Tip 5: Ask AI to Use A TODO List
For medium to large tasks, I explicitly instruct AI agents to maintain an internal TODO list for task management. This prevents them from losing track and ensures systematic progress.
Here are the guidelines I prompt AI on how to use TODO list:
- Prioritize sequentially: Pick up tasks from high to low priority order
- Single task focus: Mark one task as IN_PROGRESS at a time—no multitasking
- Clear completion states: Mark tasks as COMPLETED or FAILED when finished
- Dynamic task discovery: Add newly discovered tasks to the bottom of the list
- Reference point: Check the TODO list whenever you lose track of progress
This approach works so well for me, I’ve even built todo read and write tools for the model to use.
Tip 6: Pay Attention to the Context Window
Currently, frontier labs such as OpenAI and Anthropic offer 200k context windows, which are more than sufficient for the majority of software engineering tasks. However, once the context window reaches 80k-100k tokens, the model becomes unreliable—it begins to lose attention, ignore early instructions, and become unbearably slow. In the worst-case scenarios, I have witnessed models entering hopeless cycles: writing tests for tests, adding pointless debugging code, and simply burning through tokens without meaningful progress.

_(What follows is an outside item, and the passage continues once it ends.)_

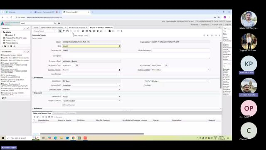
Task: Click the Find Record magnifier icon in toolbar
Action: [60, 31]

My advice for handling this situation, especially when your agent is fuelled by bank authorisation:
- Know when to cut your losses: If a thread has exceeded 100k tokens and your intuition tells you the model can’t complete the task, it probably won’t.

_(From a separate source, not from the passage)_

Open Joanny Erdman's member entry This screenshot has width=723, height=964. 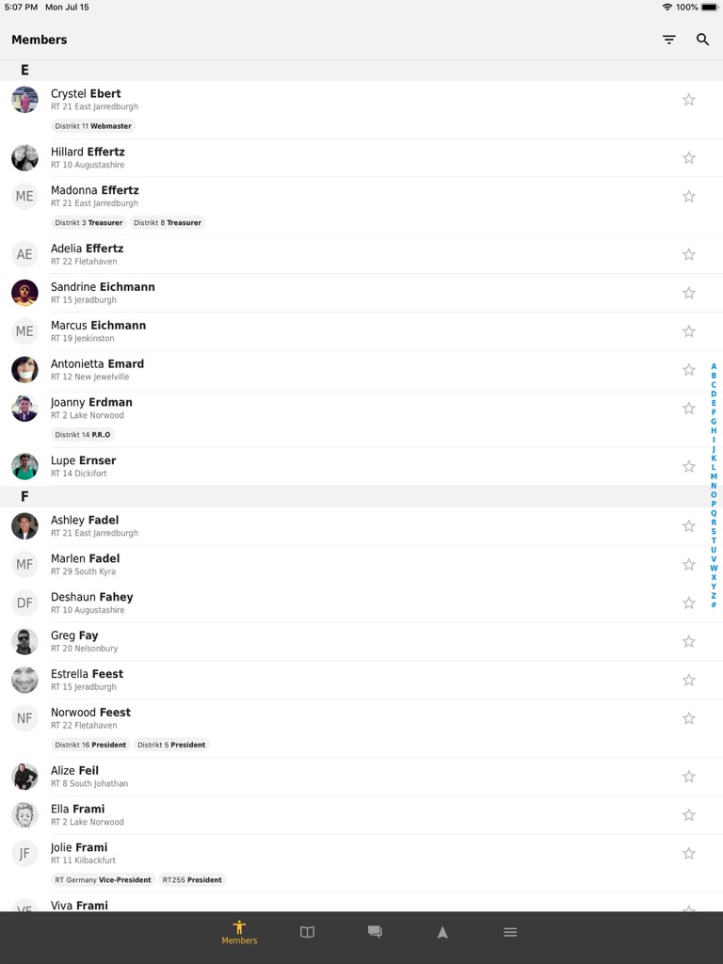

- Don’t chase sunk costs: In these scenarios, the $15 worth of LLM tokens you’ve already burnt represents a sunk cost. Don’t be tempted to continue hoping the model will finish the task in the next turn—stop the agent and start fresh.
Tip 7: Let the Agent Be
As developers we often struggle with the urge to micromanage AI agents. Here are some of the “anti-patterns” I’ve practiced myself:
Premature Takeover Jumping in after the agent’s first attempt to manually fix errors yourself. Instead, provide feedback and let the agent iterate—it learns from mistakes faster than you can fix them.
Excessive Approval Gates Majority of AI code editors on the $20/month plan constantly prompt for accept/reject decisions after every few iterations. This token-saving mechanism actually hinders performance by breaking the agent’s flow.
Command Execution Paranoia All the AI editors require approval for every command execution to prevent malicious code. While understandable, Personally I find “YOLO mode” often yields better results. as agent can learn from failed commands output just like humans do, but at much faster iteration speeds.
A Better Approach I’ve been taking is just let the agent be. When agents get the tool calling wrong, feed them the error output and let them correct course. The trial-and-error cycle happens at machine speed, making it more efficient than human intervention. Like humans, agents perform best when given autonomy to experiment, fail, and self-correct without constant supervision and micromanaging.
Tip 8: Experiment More
AI coding agents have dramatically lowered the cost of software experimentation. What once required days of developer time can now be validated in hours for a fraction of the cost. Nowadays when I have some ideas that I’d like to explore, I’ll simply prompt the model to do the heavy lifting.
In terms of the cost, each PoC/spike is going to cost you $10-20. From individual developer point view $10 might not be something you’d want to spend on a weekend twitter-for-pets project, but from a business perspective it’s a no-brainer as it is order of magnitude cheaper than allocate your lead dev’s several days of dev hours for the same validation work.
It has also massively reduced activation energy for me to do a spike or poc - In the past I need to spend an hour or two brewing coffee and thinking about the problem hard to get in the motion, now the AI takes all the mental load away by simply providing a first draft of the code.